Update rpm_setup_config in /etc/kolla/kolla-build.conf:

rpm_setup_config = http://trunk.rdoproject.org/centos7/currrent/delorean.repo,http://trunk.rdoproject.org/centos7/delorean-deps.repo

If specifying a .repo file, each .repo file will need to exist in the same directory as the base Dockerfile (kolla/docker/base):

rpm_setup_config = epel.repo,delorean.repo,delorean-deps.repo

Ubuntu

For Debian based images, additional apt sources may be added to the build as follows:

apt_sources_list = custom.list

Known issues

  1. Can't build base image because docker fails to install systemd or httpd.

    There are some issues between docker and AUFS. The simple workaround to avoid the issue is that add -s devicemapper or -s btrfs to DOCKER_OPTS. Get more information about the issue from the Docker bug tracker and how to configure Docker with BTRFS backend.

  2. Mirrors are unreliable.

    Some of the mirrors Kolla uses can be unreliable. As a result occasionally some containers fail to build. To rectify build problems, the build tool will automatically attempt three retries of a build operation if the first one fails. The retry count is modified with the --retries option.

Docker Local Registry

It is recommended to set up local registry for Kolla developers or deploying multinode. The reason using a local registry is deployment performance will operate at local network speeds, typically gigabit networking. Beyond performance considerations, the Operator would have full control over images that are deployed. If there is no local registry, nodes pull images from Docker Hub when images are not found in local caches.

Setting up Docker Local Registry

Running Docker registry is easy. Just use the following command:

docker run -d -p 4000:5000 --restart=always --name registry \
-v <local_data_path>:/var/lib/registry registry

Note

<local_data_path> points to the folder where Docker registry will store Docker images on the local host.

The default port of Docker registry is 5000. But the 5000 port is also the port of keystone-api. To avoid conflict, use 4000 port as Docker registry port.

Now the Docker registry service is running.

Docker Insecure Registry Config

For docker to pull images, it is necessary to modify the Docker configuration. The guide assumes that the IP of the machine running Docker registry is 172.22.2.81.

In Ubuntu, add --insecure-registry 172.22.2.81:4000 to DOCKER_OPTS in /etc/default/docker.

In CentOS, uncomment INSECURE_REGISTRY and set INSECURE_REGISTRY to --insecure-registry 172.22.2.81:4000 in /etc/sysconfig/docker.

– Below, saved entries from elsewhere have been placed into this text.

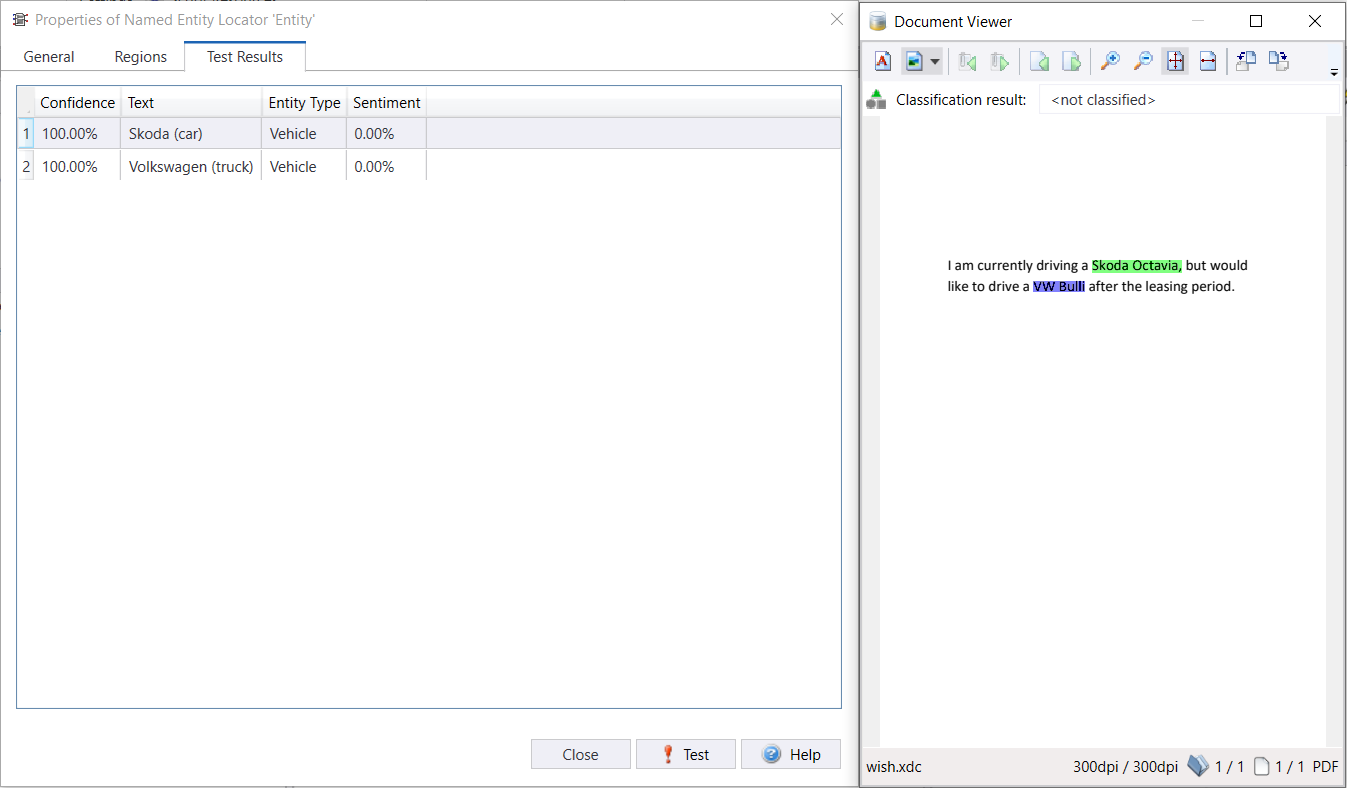Open Help for the locator properties
1347x788 pixels.
[791, 755]
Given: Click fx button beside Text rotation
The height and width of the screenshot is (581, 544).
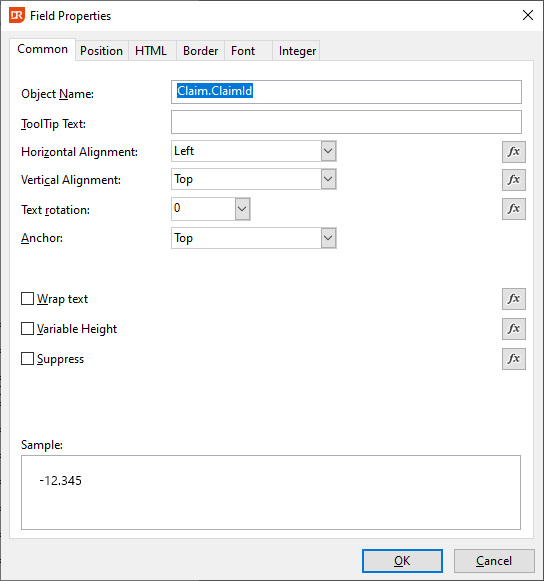Looking at the screenshot, I should (514, 209).
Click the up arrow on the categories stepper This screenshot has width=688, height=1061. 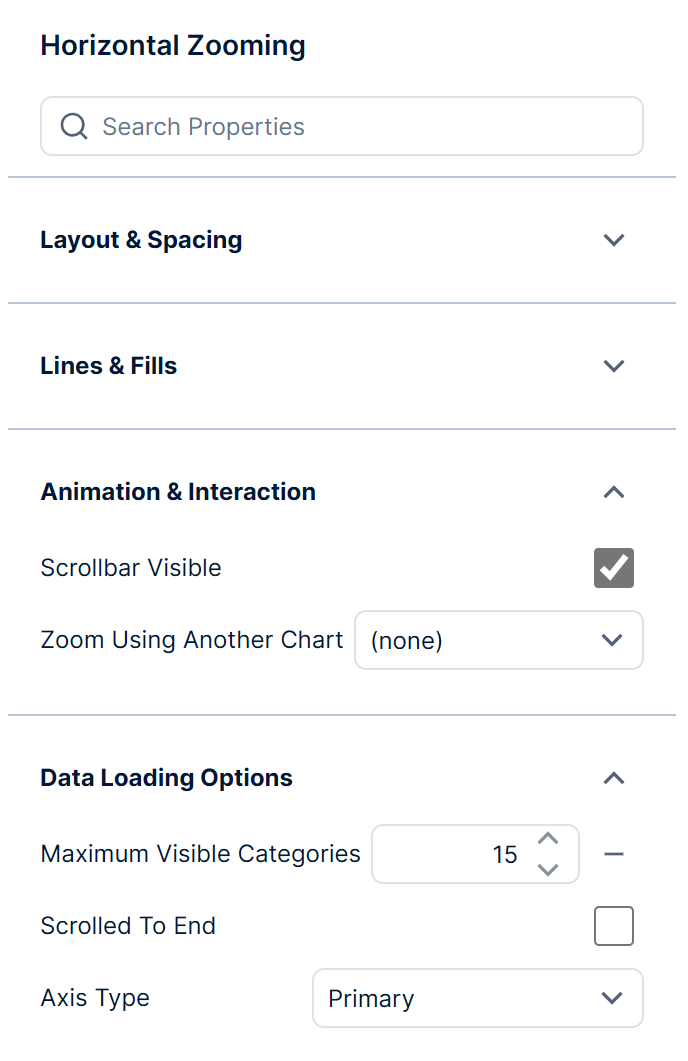[x=548, y=840]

And restart the docker service.

To build and push images to local registry, use the following command:

kolla-build --registry 172.22.2.81:4000 --push

Kolla-ansible with Local Registry

To make kolla-ansible pull images from local registry, set "docker_registry" to "172.22.2.81:4000" in "/etc/kolla/globals.yml". Make sure Docker is allowed to pull images from insecure registry. See Docker Insecure Registry Config.

Building behind a proxy

The build script supports augmenting the Dockerfiles under build via so called header and footer files. Statements in the header file are included at the top of the base image, while those in footer are included at the bottom of every Dockerfile in the build.

A common use case for this is to insert http_proxy settings into the images to fetch packages during build, and then unset them at the end to avoid having them carry through to the environment of the final images. Note however, it's not possible to drop the info completely using this method; it will still be visible in the layers of the image.

To use this feature, create a file called .header, with the following content for example:

ENV http_proxy=https://evil.corp.proxy:80
ENV https_proxy=https://evil.corp.proxy:80

Then create another file called .footer, with the following content:

ENV http_proxy=""
ENV https_proxy=""

Finally, pass them to the build script using the -i and -I flags:

kolla-build -i .header -I .footer

Besides this configuration options, the script will automatically read these environment variables. If the host system proxy parameters match the ones going to be used, no other input parameters will be needed. These are the variables that will be picked up from the user env:

HTTP_PROXY, http_proxy, HTTPS_PROXY, https_proxy, FTP_PROXY,
ftp_proxy, NO_PROXY, no_proxy

Also these variables could be overwritten using --build-args, which have precedence.